Regex validation for memo field (client and server side) with few special tags

326 Views Asked by At

Have been going over this problem for two days without any real luck. I am using asp.net webapi2 with jquery ajax on client side.

I have an edit box for entering memo text, allowable characters are ^[©a-zA-Z0-9\u0900-\u097f,\.\s\-\'\"!?\(\)\[\]]+$ and two tags <LineBreak/> and <Link attr="value"/> (may be couple of more attributes in Link tag. The problem is that NO other tags are allowable - which means that even a simple <br/> should be prevented. This negative check is proving to be bit complicated.

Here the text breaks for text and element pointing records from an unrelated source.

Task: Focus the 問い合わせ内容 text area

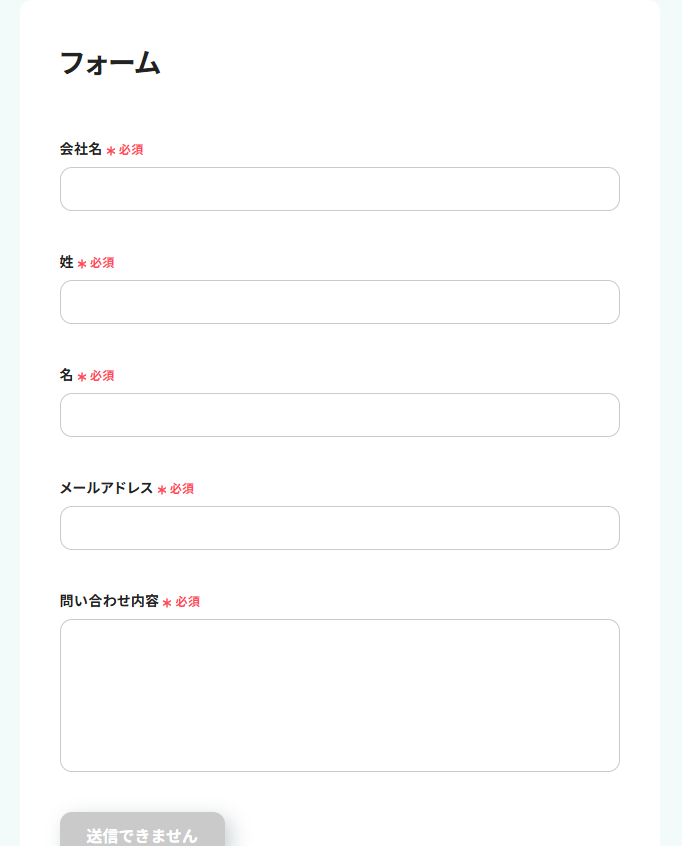Action: (340, 695)
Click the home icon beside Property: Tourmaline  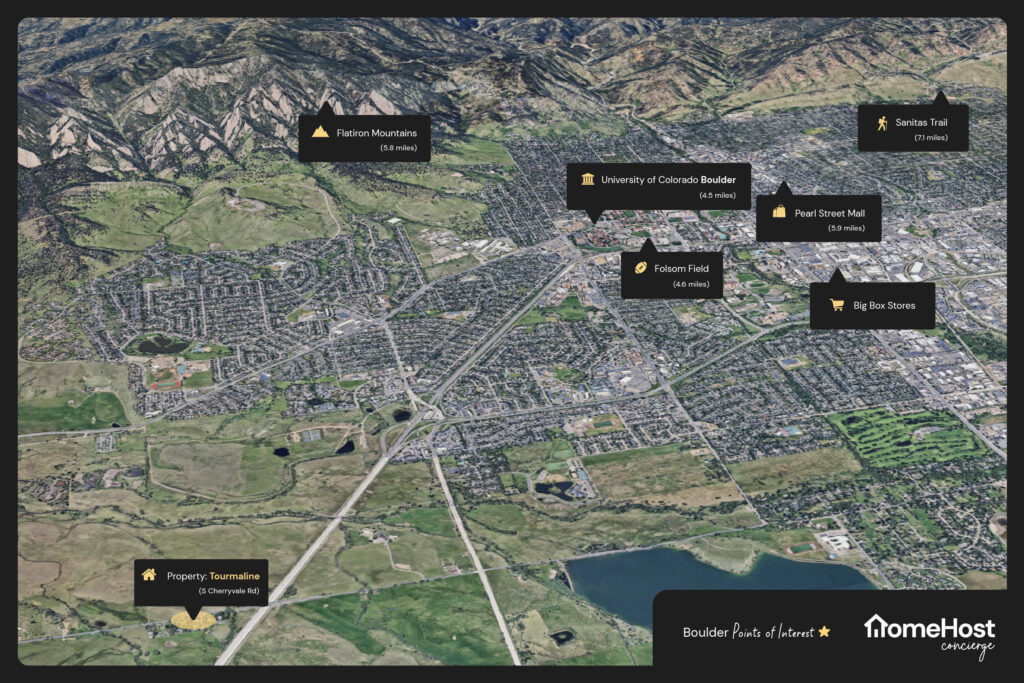click(149, 575)
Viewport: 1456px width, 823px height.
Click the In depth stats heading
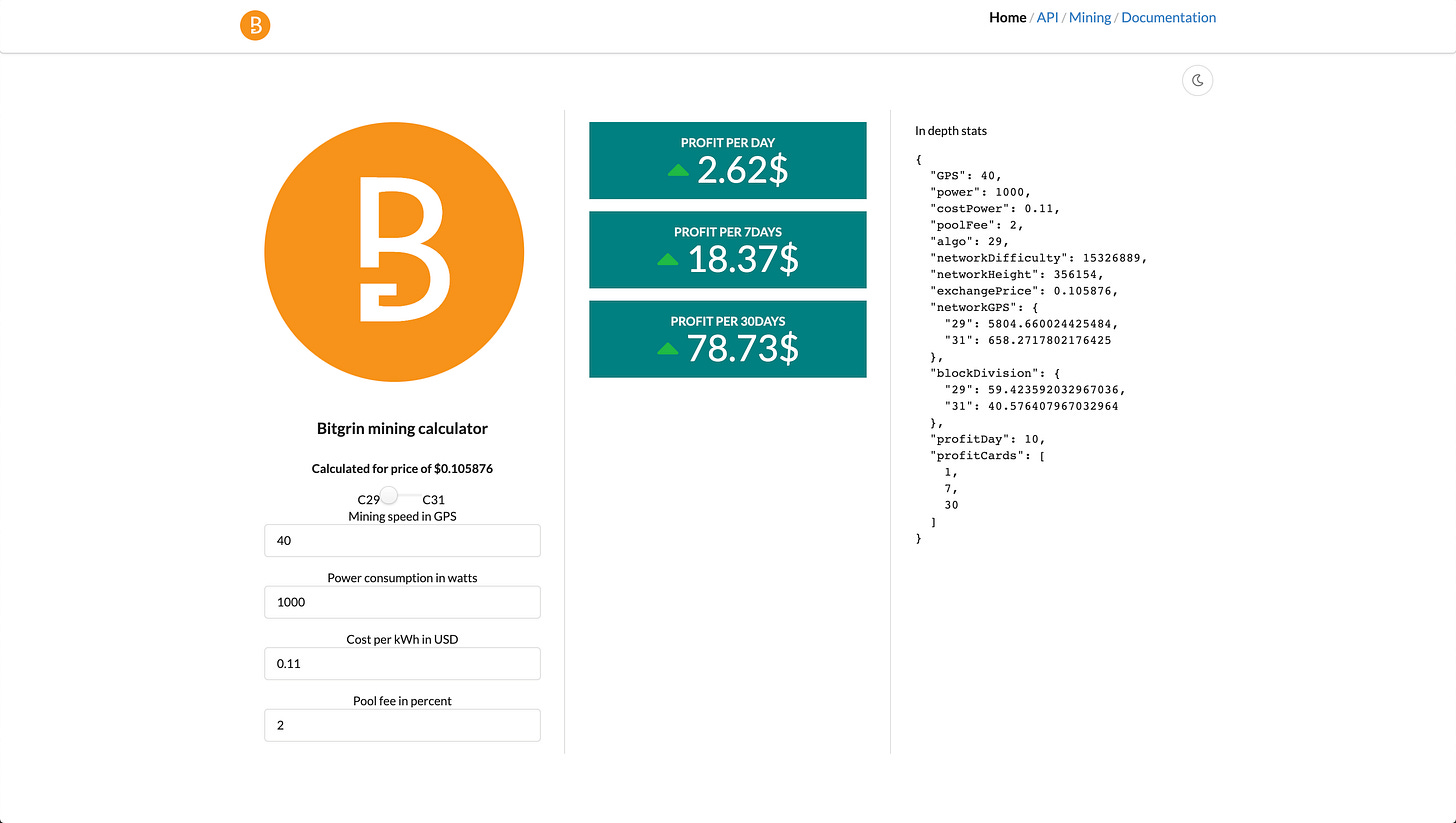tap(950, 131)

Requesting help in formulating regex for javascript on client side and c# based DataAnnotation check on the server side.

2

There are 2 best solutions below

2
On

What you're attempting to do is sanitize user input, however, using JavaScript and Regex is the wrong way to go about it.

Don't concern yourself with validating user input on the front end, at least not yet, the focus should be validating it server side first and the best tool for the job is HtmlSanitizer. In their words:

HtmlSanitizer is a .NET library for cleaning HTML fragments and documents from constructs that can lead to XSS attacks.

HtmlSanitizer can be customized at several levels:

  • Configure allowed HTML tags through the property AllowedTags.
  • Configure allowed HTML attributes through the property AllowedAttributes.
  • Configure allowed CSS property names through the property AllowedCssProperties.
  • Configure allowed CSS at-rules through the property AllowedAtRules.
  • Configure allowed URI schemes through the property AllowedSchemes.
  • Configure HTML attributes that contain URIs (such as "src", "href" etc.)
  • Provide a base URI that will be used to resolve relative URIs against.
  • Cancelable events are raised before a tag, attribute, or style is removed.

I've mocked up a demo on dotnetfiddle.net using that library for you to play with

void Main()
{
    var allowedTags = new[]{"LineBreak", "Link"};
    var allowedAttributes = new[]{"attr"};
    var sanitizer = new HtmlSanitizer(allowedTags: allowedTags, allowedAttributes: allowedAttributes);
    //sanitizer.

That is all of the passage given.